A harmonia na qual estavam, estabelecida graças à justiça original, está destruída; o domínio das faculdades espirituais da alma sobre o corpo é rompido; a união entre o homem e a mulher é submetida a tensões; suas relações serão marcadas pela rupidez e pela dominação. A harmonia com a criação está rompida: a criação visível tornou-se para o homem estranha e hostil. Por causa do homem, a criação está submetida “à servidão da corrupção” (Rm 8,20). Finalmente, vai realizar-se a consequência explicitamente anunciada para o caso da desobediência: o homem “voltará ao pó do qual é formado” (Gn 3,19). A morte entra na história da humanidade (Catecismo, 400).

                O homem é privado então dos chamado bens preternaturais, ou seja, os dons que o homem teria possuído caso não tivesse caído no pecado e que não lhe foram devolvidos com a graça de Cristo. “No magistério da Igreja, encontramos sobretudo referências a dois desses bens perdidos: a integridade ou ausência de concupiscência e a imortalidade” (Ladaria, 1998, p. 101), isto é, a possibilidade de poder não pecar e a possibilidade de poder não morrer.
                Além do mais, a partir dessa primeira ruptura, “uma verdadeira ‘invasão’ do pecado inunda o mundo” (Catecismo, 401), ou seja, o primeiro pecado não prejudicou somente os primeiros pais, mas também toda a sua descendência (DZ 1512), uma vez que todos os homens estão implicados no pecado de Adão (cf. Rm 5,19). Contudo, como se dá propagação do pecado original (cf. DZ 1513) ainda permanece um mistério que não somos capazes de compreender plenamente (Catecismo, 404).
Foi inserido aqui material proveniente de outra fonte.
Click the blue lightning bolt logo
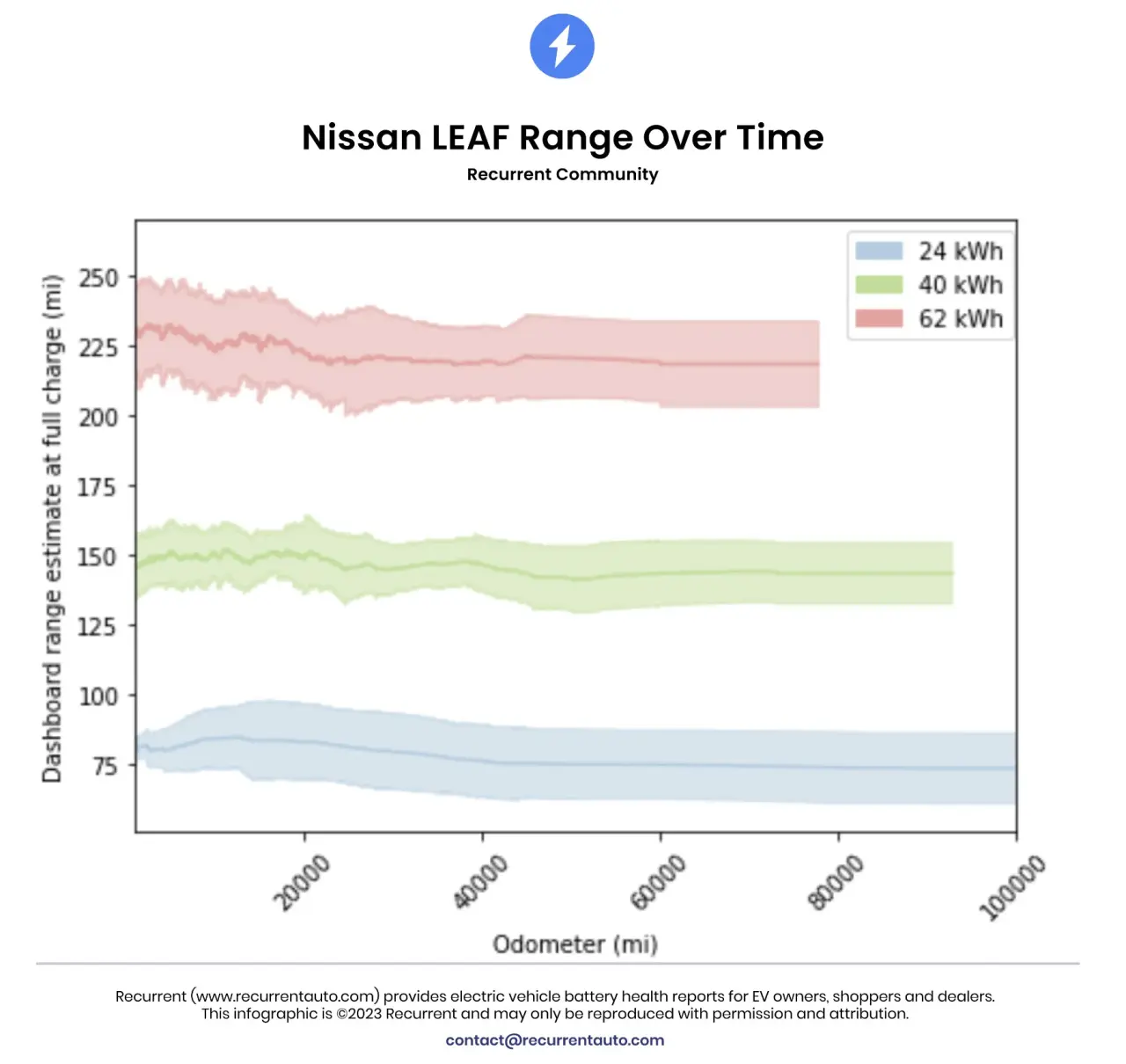This screenshot has height=1064, width=1126. (562, 47)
Dessa forma, é possível se afirmar que embora próprio a cada um, o pecado original não apresenta um caráter de falta pessoal, isto é, o pecado original “é denominado ‘pecado’ de maneira analógica: é um pecado ‘contraído’ e não ‘cometido’, um estado e não um ato (Catecismo, 404).
***
            Aliás, é preciso assinalar que, embora a Tradição cristã tenha recorrido frequentemente à doutrina do pecado original para oferecer uma explicação para a questão do mal, atualmente, as dificuldades para se aceitar tal compreensão ou para se precisar seu verdadeiro sentido são muito numerosas, especialmente, diante da visão evolucionista do mundo e da própria antropologia cristã que acentua fortemente o valor da dignidade do ser humano, o qual é chamado à liberdade e à responsabilidade (Rubio, 2001, p. 636-637).
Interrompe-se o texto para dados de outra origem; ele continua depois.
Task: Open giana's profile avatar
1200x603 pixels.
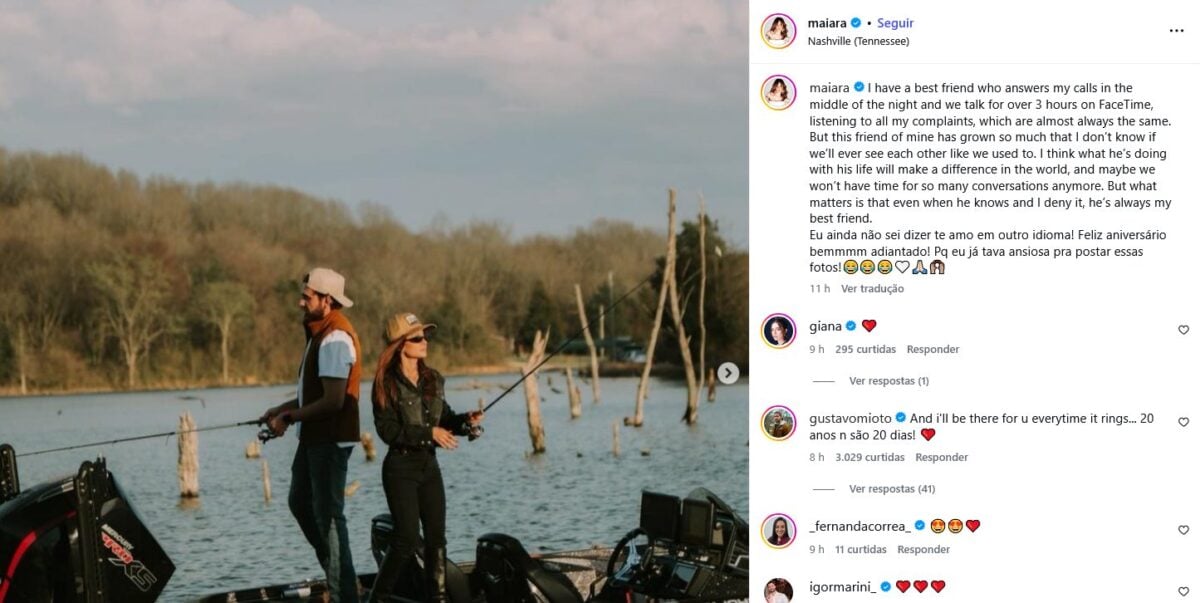Action: (x=778, y=331)
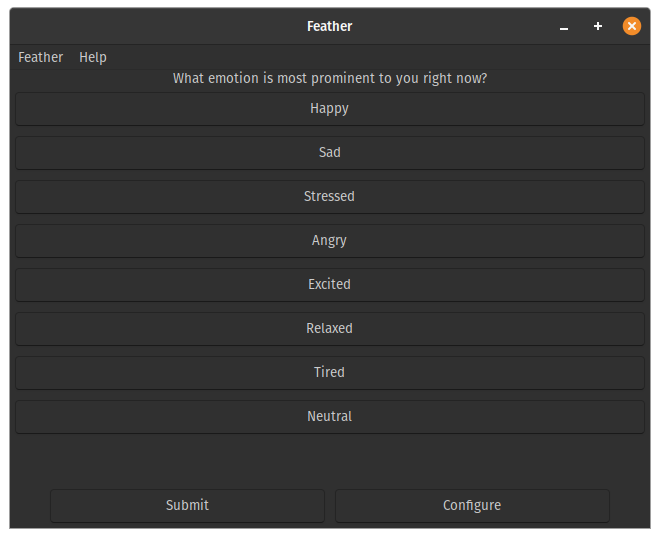This screenshot has width=660, height=538.
Task: Click the empty area below the Neutral button
Action: click(329, 460)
            Em suma, apesar de tais dificuldades, é preciso “continuar afirmando a importância decisiva que tem para a existência cristã a mensagem do pecado original” (Rubio, 2001, p. 638), sem se esquecer de que “a exposição da doutrina do pecado original não pode ser feita de tal modo que pareça pôr em dúvida a vontade salvífica universal de Deus, a eficácia da redenção em Cristo” (Ladaria, 1998, p. 86), porque tal doutrina “se desenvolveu apenas a partir da perspectiva da salvação que Jesus nos oferece e não como um ensinamento ‘prévio’ à cristologia” (Ladaria, 1998, p. 86).

REFERÊNCIAS BIBLIOGRÁFICAS
AGOSTINI, Nilo. O mal nos desafia. Perspectiva Teológica. Belo Horizonte, v. 33, n. 91, set./dez. 2001. p. 331-362.
BUR, Jacques. O pecado original: o que a Igreja de fato disse. Aparecida: Editora Santuário, 1991.
CATECISMO da Igreja Católica. 5. ed. São Paulo: Vozes/Paulinas/Loyola/Ave-Maria, 1993.
DANTAS, Sandra. 
Para uma definição do Pecado Original. Disponível em: < http://teologar.blogspot.com/2007/12/para-uma-definio-do-pecado-original.html> Acesso em 10 ago 2011.
DENZINGER, Heinrich; HÜNERMANN, Peter. Compêndio dos símbolos, definições e declarações de fé e moral. São Paulo: Loyola/Paulinas, 2007.
JOÃO PAULO II, Papa.  Memória e identidade: Colóquio na Transição do Milênio. Rio de Janeiro: Objetiva, 2005.
LADARIA, LUIS F. Introdução à Antropologia Teológica. São Paulo: Loyola, 1998.
RUBIO, Alfonso García. Unidade na pluralidade: o ser humano à luz da fé e da reflexão cristã. São Paulo: Paulus, 2001.
Tradução Ecumênica da Bíblia (TEB). Direção: Gabriel C. Galache. São Paulo: Loyola, 1994.